В то же самое время значительные подвижки в Европе именно в тех сферах жизни, о которых говорили конфуцианские философы, привели к тому, что их учения показались теперь гораздо менее замечательными, чем должны были казаться, когда впервые появились в Европе из неизведанной земли в XVII в. Миссионер Джеймс Легг (James Legge) показал, как действует эта схема еще столетие назад, написав: «Когда Мэн-цзы говорил, что обучение будет иметь малый успех в больших массах народа, когда жизнь осложняется бедностью, он показывал, что хорошо знаком с человеческой натурой. Приверженцы образования ныне в целом, признают это, но я думаю, это произошло только в нашем столетии, когда в Европе осознали то, что было ясно Мэн-цзы здесь в Китае две тысячи лет назад»[212].
В более близкие к нам времена конфуцианское учение приобрело и других врагов. Один из таких врагов — наивное требование того, чтобы философия имела практическую ценность или преподавала уроки, которые пошли бы на пользу читателю. Существовала тенденция полагать, даже среди китайских поклонников западной цивилизации, что китайской философии нечего дополнить к современной мысли. Таким образом, китайские учения объявлялись лишенными интереса (учитывая то, что истинный интерес к конфуцианству лежит в понимании его исторической роли как доминирующей идеологии великой империи).

★ ★ ★ ★ ★ ★ ★

§ **Условие задания**
Скопируйте без изменений отрывок из текста о конфуцианском учении: начните с места, где стоят слова «В более близкие», и остановитесь после слов «идеологии великой империи).».

★ ★ ★ ★ ★ ★ ★

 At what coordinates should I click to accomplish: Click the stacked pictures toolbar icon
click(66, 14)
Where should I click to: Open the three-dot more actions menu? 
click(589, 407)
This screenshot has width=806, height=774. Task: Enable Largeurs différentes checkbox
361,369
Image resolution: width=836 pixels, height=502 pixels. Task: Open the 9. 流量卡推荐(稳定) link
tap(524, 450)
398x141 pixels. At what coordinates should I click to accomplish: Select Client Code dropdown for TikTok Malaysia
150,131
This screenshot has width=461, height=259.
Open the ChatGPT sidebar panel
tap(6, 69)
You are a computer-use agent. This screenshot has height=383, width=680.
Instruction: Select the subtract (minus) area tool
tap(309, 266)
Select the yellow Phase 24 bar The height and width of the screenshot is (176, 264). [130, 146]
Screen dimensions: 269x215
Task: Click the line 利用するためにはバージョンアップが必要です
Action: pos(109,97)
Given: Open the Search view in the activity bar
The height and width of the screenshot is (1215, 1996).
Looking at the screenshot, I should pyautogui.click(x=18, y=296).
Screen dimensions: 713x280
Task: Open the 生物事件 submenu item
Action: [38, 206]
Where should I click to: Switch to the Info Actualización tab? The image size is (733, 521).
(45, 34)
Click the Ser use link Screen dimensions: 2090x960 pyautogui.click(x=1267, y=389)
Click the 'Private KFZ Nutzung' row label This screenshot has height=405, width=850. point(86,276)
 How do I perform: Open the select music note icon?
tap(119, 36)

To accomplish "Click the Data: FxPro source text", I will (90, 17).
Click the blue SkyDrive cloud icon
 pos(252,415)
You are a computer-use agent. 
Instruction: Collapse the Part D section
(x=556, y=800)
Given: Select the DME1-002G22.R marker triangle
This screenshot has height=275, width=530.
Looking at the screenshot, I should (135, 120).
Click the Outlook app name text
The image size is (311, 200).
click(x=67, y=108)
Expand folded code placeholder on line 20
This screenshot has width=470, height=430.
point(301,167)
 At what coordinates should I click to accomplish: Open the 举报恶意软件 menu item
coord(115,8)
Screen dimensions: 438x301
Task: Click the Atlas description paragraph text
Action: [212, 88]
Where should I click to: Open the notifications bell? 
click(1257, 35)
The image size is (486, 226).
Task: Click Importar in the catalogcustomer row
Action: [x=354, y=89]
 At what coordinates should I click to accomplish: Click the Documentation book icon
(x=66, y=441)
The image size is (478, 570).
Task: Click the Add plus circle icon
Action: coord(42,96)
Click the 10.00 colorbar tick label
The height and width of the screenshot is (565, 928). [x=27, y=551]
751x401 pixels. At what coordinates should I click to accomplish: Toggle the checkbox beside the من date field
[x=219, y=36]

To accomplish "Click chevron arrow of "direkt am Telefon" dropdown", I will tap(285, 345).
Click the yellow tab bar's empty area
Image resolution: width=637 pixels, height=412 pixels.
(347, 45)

★ ★ ★ ★ ★ ★ ★

§ **Готовое решение**
В более близкие к нам времена конфуцианское учение приобрело и других врагов. Один из таких врагов — наивное требование того, чтобы философия имела практическую ценность или преподавала уроки, которые пошли бы на пользу читателю. Существовала тенденция полагать, даже среди китайских поклонников западной цивилизации, что китайской философии нечего дополнить к современной мысли. Таким образом, китайские учения объявлялись лишенными интереса (учитывая то, что истинный интерес к конфуцианству лежит в понимании его исторической роли как доминирующей идеологии великой империи).